--- Activity ---
Your task is to repeat the entries underneath exactly, minus the pictures.

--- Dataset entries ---
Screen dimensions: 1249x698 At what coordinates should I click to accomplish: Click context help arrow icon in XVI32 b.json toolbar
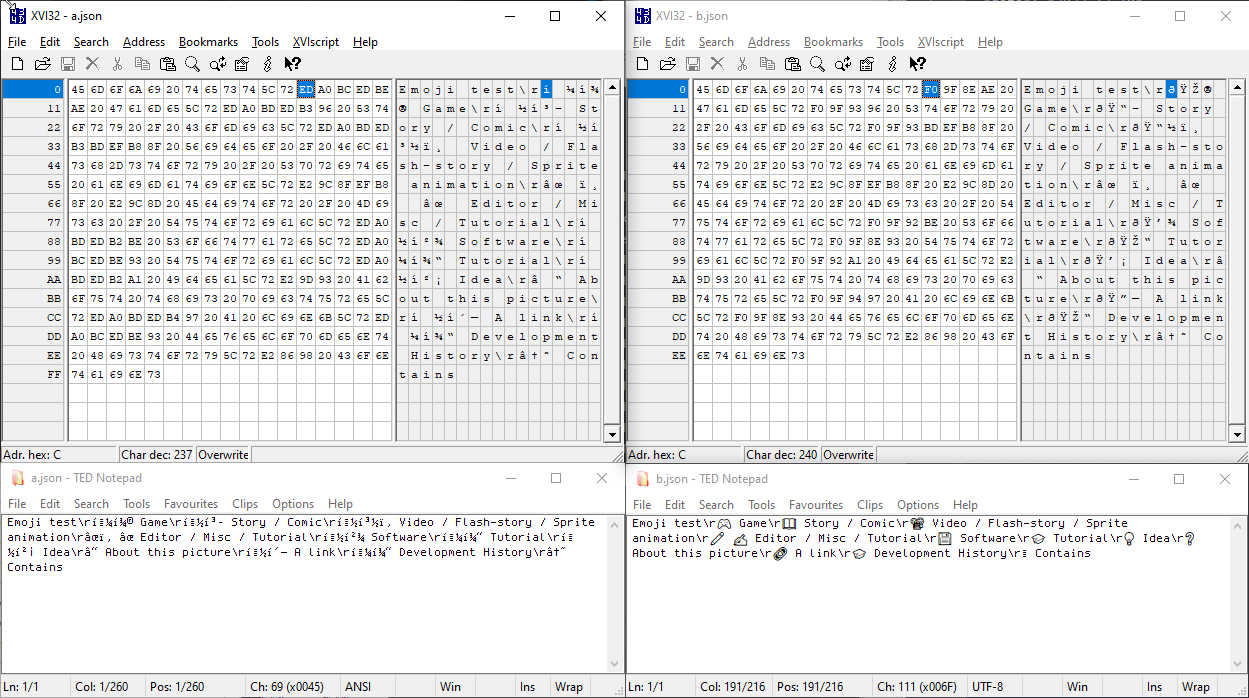(x=917, y=64)
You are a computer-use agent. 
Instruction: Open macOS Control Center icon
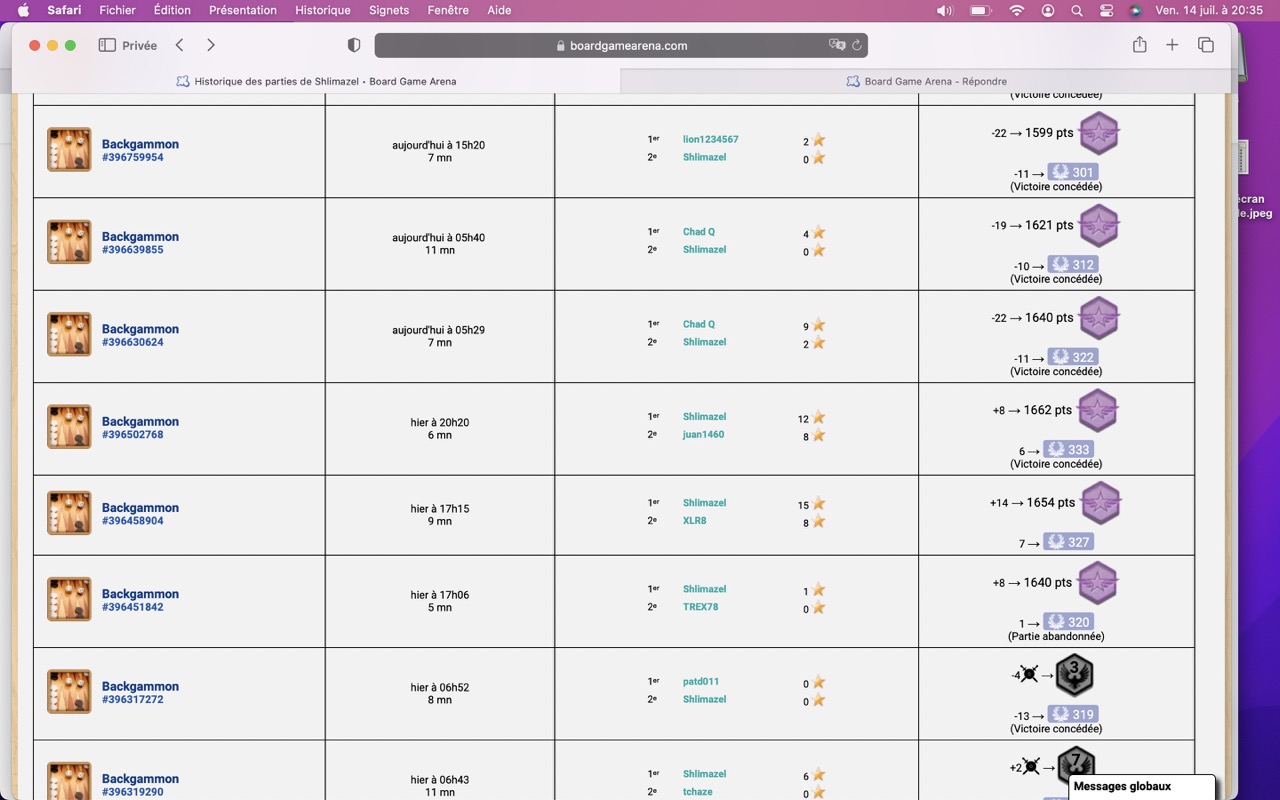click(x=1106, y=10)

--- Solution to this exercise ---
Screen dimensions: 1249x698 At what coordinates should I click to accomplish: Click context help arrow icon in XVI32 b.json toolbar
(x=917, y=64)
You are a computer-use agent. 
Instruction: Open macOS Control Center icon
click(x=1106, y=10)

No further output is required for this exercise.